Effectively managing difficult employees can be a challenging prospect. Whether it is the employee who is consistently late, who complains incessantly or who seems to constantly upset their co-workers, every company must deal with difficult employees.
These situations drain management’s time and energy, impact on the morale of co-workers and interfere with overall workplace productivity. The key to effectively addressing such situations begins with an understanding of the issues and a clear identification of the actual source of the problem.
Even the best employee can have an off-day (or week, or month). Before deciding if an employee is difficult, managers must first step back and neutrally assess the situation. The first question to ask is whether the behaviour is critical enough to implement a formal HR process. Another important concept to consider is that ‘different’ does not equal ‘difficult’. There will always be employees that a manager does not gel with, understand or even like. However, this is not enough to deem an employee difficult. To constitute a “difficult employee”, behaviour must exceed acceptable standards, policies and procedures or interfere with productivity.
Define the Problem
When addressing the problems created by difficult employees, the focus should always be on job performance. It is management’s duty to clearly explain why the issue is a problem, and how the problem is adversely impacting the company. At this stage it may be useful to refer to the employee’s job description and the company handbook.

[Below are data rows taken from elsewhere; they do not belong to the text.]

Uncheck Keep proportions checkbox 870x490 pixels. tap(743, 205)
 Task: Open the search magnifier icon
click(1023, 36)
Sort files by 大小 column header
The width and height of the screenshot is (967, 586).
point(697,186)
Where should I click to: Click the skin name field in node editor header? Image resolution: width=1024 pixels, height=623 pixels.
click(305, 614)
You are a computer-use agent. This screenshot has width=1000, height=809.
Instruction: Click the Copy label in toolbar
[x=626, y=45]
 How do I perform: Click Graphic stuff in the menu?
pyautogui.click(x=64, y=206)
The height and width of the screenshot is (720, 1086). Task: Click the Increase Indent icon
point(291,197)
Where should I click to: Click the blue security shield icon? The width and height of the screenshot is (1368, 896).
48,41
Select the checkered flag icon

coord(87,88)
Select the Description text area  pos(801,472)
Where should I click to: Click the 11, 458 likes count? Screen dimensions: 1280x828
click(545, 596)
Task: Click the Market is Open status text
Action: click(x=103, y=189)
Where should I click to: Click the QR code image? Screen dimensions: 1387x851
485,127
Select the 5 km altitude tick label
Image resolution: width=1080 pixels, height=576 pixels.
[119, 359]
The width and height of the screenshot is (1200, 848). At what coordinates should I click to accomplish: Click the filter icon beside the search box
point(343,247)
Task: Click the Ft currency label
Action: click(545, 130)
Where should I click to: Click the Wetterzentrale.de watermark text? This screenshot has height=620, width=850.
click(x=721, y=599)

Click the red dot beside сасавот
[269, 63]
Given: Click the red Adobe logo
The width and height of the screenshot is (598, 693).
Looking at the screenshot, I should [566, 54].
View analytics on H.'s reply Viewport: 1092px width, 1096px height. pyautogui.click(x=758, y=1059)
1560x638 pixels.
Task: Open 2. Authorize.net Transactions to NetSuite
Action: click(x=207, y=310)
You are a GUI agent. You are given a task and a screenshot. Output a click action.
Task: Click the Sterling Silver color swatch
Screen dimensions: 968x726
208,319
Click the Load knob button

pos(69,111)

It is important that both the manager and employee are absolutely clear on individual roles. The manager’s role is to ensure business success by leading, coaching and supporting employees. The employee’s role is to meet predefined performance and behaviour standards, and function as a cooperative team member. A key concept that employees must grasp is that it is not only the level of their performance that is important, but also how their performance affects the functioning of their team, department and the company overall.
This is where the manager should clarify four things – the employee’s performance, responsibilities, impact of their behaviour and the consequences if it doesn’t change. A follow up and ongoing review should be scheduled and regular updates between the manager and the employee will help to move things forward and get the employee back on track.